#### RECORDS SHOWN
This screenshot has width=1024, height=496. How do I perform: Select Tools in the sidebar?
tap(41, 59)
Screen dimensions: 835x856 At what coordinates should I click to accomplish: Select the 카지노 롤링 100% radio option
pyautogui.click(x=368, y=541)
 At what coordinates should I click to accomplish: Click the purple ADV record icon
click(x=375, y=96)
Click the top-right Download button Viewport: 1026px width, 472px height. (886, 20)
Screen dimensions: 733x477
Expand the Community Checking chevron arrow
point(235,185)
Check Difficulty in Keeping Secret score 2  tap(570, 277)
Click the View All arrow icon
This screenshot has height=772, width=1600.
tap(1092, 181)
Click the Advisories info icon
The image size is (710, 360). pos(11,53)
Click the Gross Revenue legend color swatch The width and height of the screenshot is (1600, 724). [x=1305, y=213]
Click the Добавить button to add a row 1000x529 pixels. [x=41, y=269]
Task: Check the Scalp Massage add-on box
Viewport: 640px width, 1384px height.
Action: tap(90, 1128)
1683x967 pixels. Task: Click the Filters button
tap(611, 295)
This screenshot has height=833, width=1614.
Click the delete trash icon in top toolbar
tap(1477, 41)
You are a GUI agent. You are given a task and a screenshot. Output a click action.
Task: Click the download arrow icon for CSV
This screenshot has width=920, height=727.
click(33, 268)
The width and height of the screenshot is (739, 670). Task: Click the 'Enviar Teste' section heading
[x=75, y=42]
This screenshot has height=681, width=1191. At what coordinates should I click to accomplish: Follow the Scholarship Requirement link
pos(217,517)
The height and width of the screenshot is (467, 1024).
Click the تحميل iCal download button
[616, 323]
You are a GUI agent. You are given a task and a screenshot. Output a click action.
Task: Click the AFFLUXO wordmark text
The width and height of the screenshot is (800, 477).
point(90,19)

#### WHAT IS NEEDED
Without leaving anything out, give the entries again exactly.

#### SOLUTION FOR THIS EXERCISE
This screenshot has width=1024, height=496. How do I perform: Select Tools in the sidebar?
tap(41, 59)
Screen dimensions: 835x856 At what coordinates should I click to accomplish: Select the 카지노 롤링 100% radio option
pyautogui.click(x=368, y=541)
 At what coordinates should I click to accomplish: Click the purple ADV record icon
click(x=375, y=96)
Click the top-right Download button Viewport: 1026px width, 472px height. (886, 20)
Screen dimensions: 733x477
Expand the Community Checking chevron arrow
point(235,185)
Check Difficulty in Keeping Secret score 2  tap(570, 277)
Click the View All arrow icon
This screenshot has height=772, width=1600.
tap(1092, 181)
Click the Advisories info icon
The image size is (710, 360). pos(11,53)
Click the Gross Revenue legend color swatch The width and height of the screenshot is (1600, 724). [x=1305, y=213]
Click the Добавить button to add a row 1000x529 pixels. [x=41, y=269]
Task: Check the Scalp Massage add-on box
Viewport: 640px width, 1384px height.
Action: tap(90, 1128)
1683x967 pixels. Task: Click the Filters button
tap(611, 295)
This screenshot has height=833, width=1614.
Click the delete trash icon in top toolbar
tap(1477, 41)
You are a GUI agent. You are given a task and a screenshot. Output a click action.
Task: Click the download arrow icon for CSV
This screenshot has width=920, height=727.
click(33, 268)
The width and height of the screenshot is (739, 670). Task: Click the 'Enviar Teste' section heading
[x=75, y=42]
This screenshot has height=681, width=1191. At what coordinates should I click to accomplish: Follow the Scholarship Requirement link
pos(217,517)
The height and width of the screenshot is (467, 1024).
Click the تحميل iCal download button
[616, 323]
You are a GUI agent. You are given a task and a screenshot. Output a click action.
Task: Click the AFFLUXO wordmark text
The width and height of the screenshot is (800, 477).
point(90,19)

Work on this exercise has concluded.